Earlier during the pandemic the establishment of the Nightingale Hospitals - many of which were never used - and sourcing of ventilation and oxygen equipment from different sources meant that while there was massive pressure on the NHS, we didn't have the level of crisis seen in some other countries like Italy and Spain.
The financial support for companies with schemes like furlough have managed to keep millions of people off the dole - but the economic impact of the crisis is likely to last for decades as taxpayers have to pay off a National Debt that has been increased because of the Covid measures.
Changes to society:
Any inquiry into how the country coped with the Covid crisis will have to look at its long-term impact on society - some areas of life have changed for ever because of the pandemic, or at least changes already in hand have been accelerated.

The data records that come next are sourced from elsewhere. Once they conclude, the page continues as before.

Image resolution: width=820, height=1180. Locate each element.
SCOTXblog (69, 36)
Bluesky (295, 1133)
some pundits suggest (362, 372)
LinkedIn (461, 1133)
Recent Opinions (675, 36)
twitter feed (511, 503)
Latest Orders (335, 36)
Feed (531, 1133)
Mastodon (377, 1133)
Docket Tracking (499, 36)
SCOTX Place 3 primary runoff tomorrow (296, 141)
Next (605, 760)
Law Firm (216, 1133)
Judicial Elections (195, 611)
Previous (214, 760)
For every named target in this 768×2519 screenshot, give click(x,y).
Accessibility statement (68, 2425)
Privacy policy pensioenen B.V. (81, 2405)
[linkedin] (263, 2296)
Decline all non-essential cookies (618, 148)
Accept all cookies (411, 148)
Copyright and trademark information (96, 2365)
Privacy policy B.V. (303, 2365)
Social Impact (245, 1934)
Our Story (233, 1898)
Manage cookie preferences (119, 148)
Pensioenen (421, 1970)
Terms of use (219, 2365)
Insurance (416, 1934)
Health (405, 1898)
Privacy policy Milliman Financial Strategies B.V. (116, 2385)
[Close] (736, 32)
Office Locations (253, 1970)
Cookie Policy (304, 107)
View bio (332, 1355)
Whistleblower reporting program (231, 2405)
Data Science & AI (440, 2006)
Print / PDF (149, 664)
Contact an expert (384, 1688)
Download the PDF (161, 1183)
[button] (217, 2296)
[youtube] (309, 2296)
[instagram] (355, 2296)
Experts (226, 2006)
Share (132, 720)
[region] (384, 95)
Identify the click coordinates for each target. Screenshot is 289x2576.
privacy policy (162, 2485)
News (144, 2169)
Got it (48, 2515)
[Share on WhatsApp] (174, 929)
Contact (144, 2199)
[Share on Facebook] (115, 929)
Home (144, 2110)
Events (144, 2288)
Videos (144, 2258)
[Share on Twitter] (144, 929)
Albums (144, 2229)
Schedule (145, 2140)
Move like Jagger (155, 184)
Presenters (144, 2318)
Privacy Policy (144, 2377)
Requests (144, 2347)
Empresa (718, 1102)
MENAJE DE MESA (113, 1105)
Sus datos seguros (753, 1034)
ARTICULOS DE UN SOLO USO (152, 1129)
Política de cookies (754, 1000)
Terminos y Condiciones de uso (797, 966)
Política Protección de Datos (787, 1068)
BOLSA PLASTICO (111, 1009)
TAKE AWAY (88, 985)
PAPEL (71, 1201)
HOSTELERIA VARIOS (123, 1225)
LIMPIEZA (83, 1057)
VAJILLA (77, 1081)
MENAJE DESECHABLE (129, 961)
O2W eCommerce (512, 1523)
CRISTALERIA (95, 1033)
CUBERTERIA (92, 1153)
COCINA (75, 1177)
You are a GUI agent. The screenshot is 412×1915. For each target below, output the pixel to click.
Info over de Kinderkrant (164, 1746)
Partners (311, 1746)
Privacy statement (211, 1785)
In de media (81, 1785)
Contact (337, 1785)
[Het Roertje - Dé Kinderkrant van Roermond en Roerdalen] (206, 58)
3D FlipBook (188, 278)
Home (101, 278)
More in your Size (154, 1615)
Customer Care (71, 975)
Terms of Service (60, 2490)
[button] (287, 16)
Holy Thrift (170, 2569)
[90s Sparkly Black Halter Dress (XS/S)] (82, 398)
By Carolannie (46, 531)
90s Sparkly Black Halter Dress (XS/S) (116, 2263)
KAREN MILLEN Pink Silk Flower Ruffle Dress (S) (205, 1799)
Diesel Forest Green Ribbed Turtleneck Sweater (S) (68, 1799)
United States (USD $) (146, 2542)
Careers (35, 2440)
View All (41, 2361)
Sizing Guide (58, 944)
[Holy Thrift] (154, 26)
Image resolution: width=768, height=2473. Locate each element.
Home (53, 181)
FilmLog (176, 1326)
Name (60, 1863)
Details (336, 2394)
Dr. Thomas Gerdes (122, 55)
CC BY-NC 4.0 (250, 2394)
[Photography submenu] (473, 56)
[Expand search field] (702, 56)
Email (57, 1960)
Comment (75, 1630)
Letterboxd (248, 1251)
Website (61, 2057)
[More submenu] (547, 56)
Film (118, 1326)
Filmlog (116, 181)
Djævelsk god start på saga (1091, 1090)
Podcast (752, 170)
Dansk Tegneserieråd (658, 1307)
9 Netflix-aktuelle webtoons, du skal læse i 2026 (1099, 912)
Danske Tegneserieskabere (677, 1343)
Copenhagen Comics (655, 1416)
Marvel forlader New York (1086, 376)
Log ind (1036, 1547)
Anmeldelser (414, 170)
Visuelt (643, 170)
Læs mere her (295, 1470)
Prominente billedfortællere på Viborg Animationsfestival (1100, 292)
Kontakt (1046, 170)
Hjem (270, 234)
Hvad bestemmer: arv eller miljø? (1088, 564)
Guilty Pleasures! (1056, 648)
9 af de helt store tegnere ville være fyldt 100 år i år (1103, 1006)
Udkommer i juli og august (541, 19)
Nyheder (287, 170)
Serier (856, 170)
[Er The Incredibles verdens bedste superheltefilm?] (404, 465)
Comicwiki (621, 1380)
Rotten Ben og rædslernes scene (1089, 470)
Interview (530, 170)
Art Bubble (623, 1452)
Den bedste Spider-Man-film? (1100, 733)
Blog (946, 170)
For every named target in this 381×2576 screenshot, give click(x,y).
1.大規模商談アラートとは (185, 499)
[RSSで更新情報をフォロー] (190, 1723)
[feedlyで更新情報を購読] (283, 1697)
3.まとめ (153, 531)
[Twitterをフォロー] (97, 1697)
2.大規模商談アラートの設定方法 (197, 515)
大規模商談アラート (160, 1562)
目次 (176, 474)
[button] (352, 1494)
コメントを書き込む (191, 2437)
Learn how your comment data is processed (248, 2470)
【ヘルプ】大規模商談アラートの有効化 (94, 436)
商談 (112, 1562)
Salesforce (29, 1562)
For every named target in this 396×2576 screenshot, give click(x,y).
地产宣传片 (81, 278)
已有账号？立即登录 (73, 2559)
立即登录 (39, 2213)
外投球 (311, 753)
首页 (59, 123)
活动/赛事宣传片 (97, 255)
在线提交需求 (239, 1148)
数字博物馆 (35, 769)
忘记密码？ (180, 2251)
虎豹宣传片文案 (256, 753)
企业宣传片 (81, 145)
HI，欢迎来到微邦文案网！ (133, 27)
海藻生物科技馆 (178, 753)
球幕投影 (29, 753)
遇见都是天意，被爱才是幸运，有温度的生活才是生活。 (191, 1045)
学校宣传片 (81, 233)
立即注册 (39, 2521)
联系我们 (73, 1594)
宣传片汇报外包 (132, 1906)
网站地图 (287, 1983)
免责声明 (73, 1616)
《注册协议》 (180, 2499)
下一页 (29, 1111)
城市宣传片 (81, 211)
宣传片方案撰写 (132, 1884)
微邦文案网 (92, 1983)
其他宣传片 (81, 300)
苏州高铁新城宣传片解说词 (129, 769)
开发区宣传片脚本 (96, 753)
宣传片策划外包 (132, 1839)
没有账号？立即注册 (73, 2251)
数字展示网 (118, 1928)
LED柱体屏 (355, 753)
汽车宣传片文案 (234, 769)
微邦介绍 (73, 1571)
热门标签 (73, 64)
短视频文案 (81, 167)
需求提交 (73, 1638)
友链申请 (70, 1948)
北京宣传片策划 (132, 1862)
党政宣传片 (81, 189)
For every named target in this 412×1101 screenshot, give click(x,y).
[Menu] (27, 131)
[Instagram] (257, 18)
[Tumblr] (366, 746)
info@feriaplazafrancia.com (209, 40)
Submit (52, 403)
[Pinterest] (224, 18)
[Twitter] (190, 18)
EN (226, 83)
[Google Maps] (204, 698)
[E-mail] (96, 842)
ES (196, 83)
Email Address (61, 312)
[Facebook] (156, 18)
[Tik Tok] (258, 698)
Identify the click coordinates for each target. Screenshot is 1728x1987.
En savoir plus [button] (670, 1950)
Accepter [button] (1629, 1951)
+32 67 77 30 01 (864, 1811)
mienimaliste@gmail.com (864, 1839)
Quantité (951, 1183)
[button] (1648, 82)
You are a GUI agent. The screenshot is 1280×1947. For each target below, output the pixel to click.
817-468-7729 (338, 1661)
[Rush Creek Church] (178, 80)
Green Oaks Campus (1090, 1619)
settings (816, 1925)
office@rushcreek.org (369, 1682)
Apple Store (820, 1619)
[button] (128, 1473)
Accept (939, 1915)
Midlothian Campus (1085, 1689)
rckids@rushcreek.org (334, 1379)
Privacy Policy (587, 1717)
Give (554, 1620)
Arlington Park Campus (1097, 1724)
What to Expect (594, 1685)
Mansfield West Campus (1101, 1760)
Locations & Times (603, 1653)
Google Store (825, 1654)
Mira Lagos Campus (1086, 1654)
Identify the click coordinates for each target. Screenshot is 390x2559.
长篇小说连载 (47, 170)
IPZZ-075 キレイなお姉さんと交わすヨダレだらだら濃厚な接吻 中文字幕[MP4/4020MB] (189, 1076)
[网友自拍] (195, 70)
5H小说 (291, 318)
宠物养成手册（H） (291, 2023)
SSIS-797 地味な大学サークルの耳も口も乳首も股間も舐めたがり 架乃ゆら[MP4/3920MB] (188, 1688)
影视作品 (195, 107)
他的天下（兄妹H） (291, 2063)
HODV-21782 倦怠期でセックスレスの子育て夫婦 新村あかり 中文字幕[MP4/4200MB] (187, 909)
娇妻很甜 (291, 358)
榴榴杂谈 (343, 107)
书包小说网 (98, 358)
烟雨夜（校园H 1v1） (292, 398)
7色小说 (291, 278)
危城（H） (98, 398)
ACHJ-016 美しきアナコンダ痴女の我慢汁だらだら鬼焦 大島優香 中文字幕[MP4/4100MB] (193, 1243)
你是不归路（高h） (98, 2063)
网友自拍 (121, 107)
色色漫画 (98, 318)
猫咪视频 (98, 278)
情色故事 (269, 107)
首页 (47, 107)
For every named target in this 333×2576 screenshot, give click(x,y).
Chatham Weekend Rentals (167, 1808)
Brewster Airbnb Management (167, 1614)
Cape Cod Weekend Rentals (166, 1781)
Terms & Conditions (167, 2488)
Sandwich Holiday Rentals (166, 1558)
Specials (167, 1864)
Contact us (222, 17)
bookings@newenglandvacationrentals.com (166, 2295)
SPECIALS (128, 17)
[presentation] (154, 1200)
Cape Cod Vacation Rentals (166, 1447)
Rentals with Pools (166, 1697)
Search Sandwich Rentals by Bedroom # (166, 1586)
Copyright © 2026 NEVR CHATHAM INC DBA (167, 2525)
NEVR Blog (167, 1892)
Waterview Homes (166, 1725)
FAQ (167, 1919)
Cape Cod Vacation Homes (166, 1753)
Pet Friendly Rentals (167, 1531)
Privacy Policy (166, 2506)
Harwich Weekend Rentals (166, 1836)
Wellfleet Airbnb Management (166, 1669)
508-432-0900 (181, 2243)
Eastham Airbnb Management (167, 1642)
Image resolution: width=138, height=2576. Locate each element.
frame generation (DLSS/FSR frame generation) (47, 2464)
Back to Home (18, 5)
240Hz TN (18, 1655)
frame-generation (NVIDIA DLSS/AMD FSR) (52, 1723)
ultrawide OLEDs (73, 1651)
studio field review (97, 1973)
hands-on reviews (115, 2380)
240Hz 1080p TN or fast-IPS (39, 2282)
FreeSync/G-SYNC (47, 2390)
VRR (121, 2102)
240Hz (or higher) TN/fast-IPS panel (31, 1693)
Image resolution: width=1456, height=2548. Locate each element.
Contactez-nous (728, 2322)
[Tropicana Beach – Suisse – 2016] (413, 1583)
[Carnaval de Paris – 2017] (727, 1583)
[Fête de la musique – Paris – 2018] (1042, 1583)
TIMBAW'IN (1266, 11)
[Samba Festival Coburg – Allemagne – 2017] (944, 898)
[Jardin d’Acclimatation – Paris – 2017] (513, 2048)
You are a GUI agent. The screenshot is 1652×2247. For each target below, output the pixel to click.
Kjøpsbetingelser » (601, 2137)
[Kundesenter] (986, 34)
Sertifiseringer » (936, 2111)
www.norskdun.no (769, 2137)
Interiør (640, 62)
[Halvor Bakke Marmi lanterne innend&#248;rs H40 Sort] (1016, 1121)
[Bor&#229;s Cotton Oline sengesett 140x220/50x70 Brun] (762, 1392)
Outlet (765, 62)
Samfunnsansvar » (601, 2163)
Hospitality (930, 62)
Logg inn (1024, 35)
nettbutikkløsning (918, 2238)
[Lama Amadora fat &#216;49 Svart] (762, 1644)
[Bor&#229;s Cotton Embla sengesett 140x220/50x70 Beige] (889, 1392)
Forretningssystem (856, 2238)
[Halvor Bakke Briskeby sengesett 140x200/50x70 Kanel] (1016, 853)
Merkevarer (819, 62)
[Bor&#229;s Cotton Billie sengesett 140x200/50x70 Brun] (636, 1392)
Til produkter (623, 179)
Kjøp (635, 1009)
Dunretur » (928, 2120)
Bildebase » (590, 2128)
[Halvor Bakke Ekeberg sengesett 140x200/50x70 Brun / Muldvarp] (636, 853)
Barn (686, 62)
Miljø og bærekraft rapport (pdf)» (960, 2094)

More people are likely to spend more time working at home - many office-based businesses are already making plans to have home or hybrid working in the future rather than the traditional way of working - the number of commuters is unlikely to recover to pre-pandemic levels for years if not decades.
Town centres, retailing and hospitality is likely to change for good. People have got used to mail order shopping and eating takeaway or delivery meals. While many will be delighted to get back to restaurants and traditional shops, the new habits will probably remain for some customers.
How does Britain compare to other countries?
The last 12 months have been a rollercoaster for countries around the world as they came to grips with the biggest crisis they had faced since the Second World War.
In Britain there was real concern during the first nine months of the pandemic - with death rates higher than almost all similar countries - but since the turn of the year the UK has started to look like a beacon of hope with the hugely successful vaccine roll-out.
Comparing international death rates is always problematic because different countries use different measures to record cases and mortality - so there will always be some level of subjectivity required when making comparisons.
The American John Hopkins University has been seen by most experts as the leading world statistical authority on the effect of the pandemic and it uses two figures to judge the number of deaths: the proportion of deaths from Covid against the number of cases, and the number of deaths per 100,000 population.
On both of these, the UK is near the top of the "league table" with 2.9% of cases resulting in death and 190 deaths per 100,000 population. However during the early months of the pandemic testing in all countries, especially the UK, was very patchy - and as it later emerged there were many more cases of asymptomatic Covid many more people than those officially recorded may have had the disease.
It is also clear that many of those who died were elderly and/or extremely frail and may have died within weeks or months anyway. What is a more accurate is the excess deaths data - the number of people who died above the long-term average in the country.
The figures for 2020 run until December 20 and show the country had 7.2% more deaths than the five-year average in 2020 - one of the highest figures among western countries, but not at the top of the list.